## [WORK TO DO]
Can you give the lines from the one containing "Where should I" up to and including the one containing "click(170, 25)" as a JSON list of strings, one string per line, with blank lines left out and the pictures omitted?
━━ PROVIDED INFORMATION ━━
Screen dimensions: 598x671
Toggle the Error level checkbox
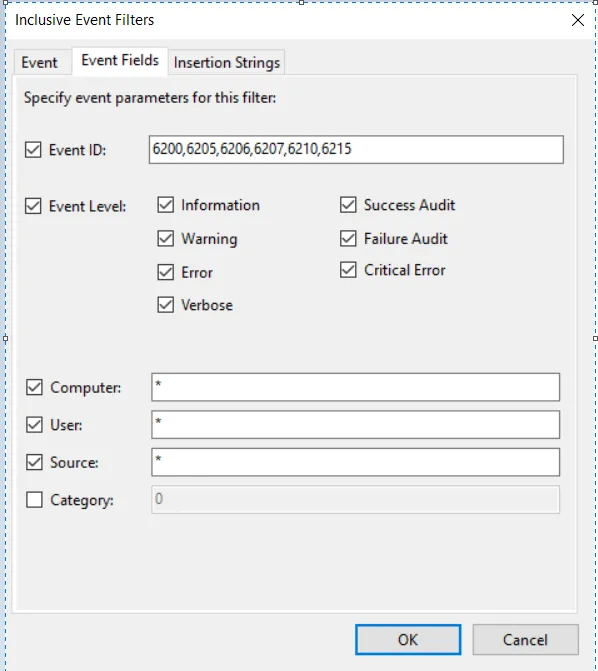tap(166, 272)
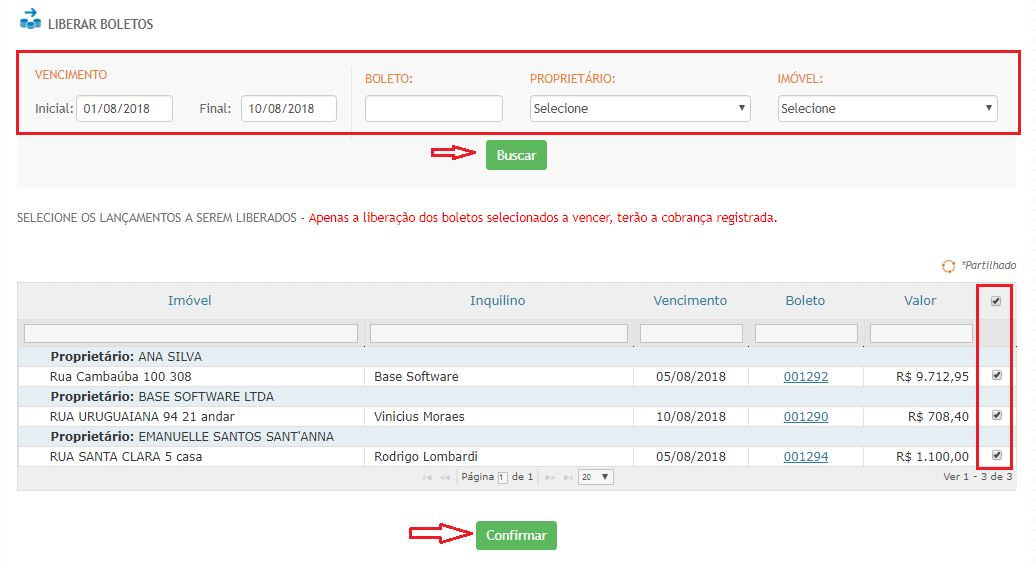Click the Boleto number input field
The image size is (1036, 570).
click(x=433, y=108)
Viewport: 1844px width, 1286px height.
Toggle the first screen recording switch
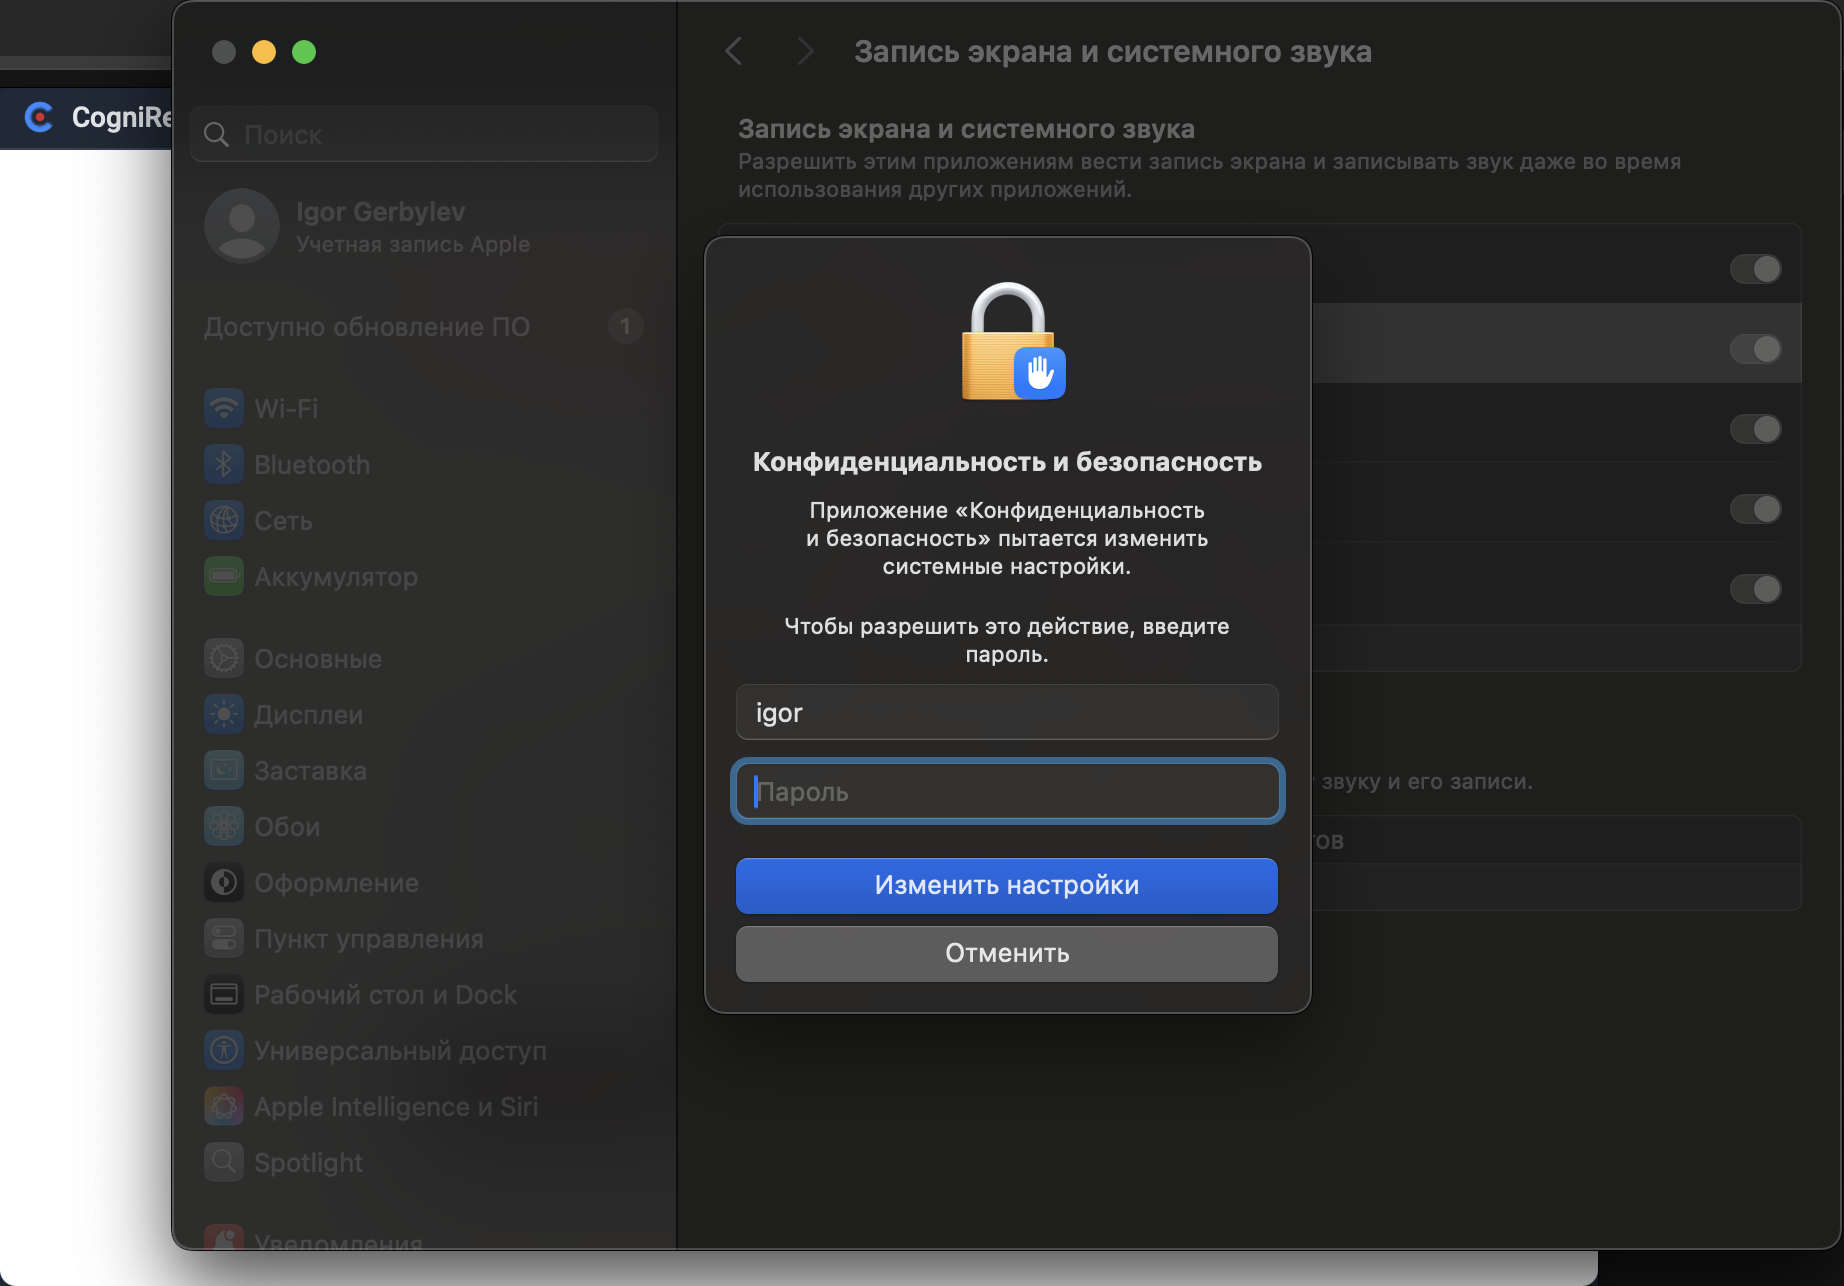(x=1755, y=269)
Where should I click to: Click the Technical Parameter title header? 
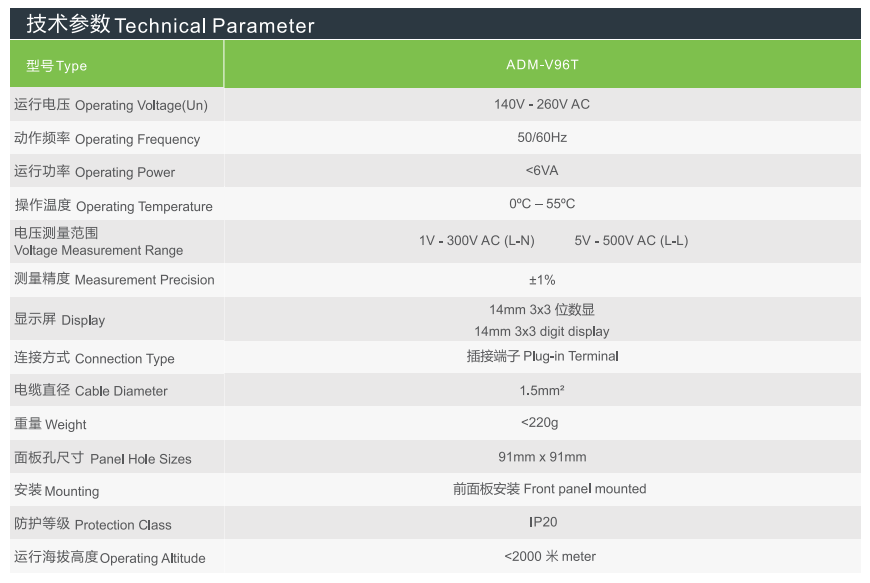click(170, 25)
━━━
━━ PROVIDED INFORMATION ━━
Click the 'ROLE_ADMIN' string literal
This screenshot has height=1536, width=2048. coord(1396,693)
━━━
## [FINAL RESULT]
[
  "Where should I click to: Click the Technical Parameter title header? ",
  "click(170, 25)"
]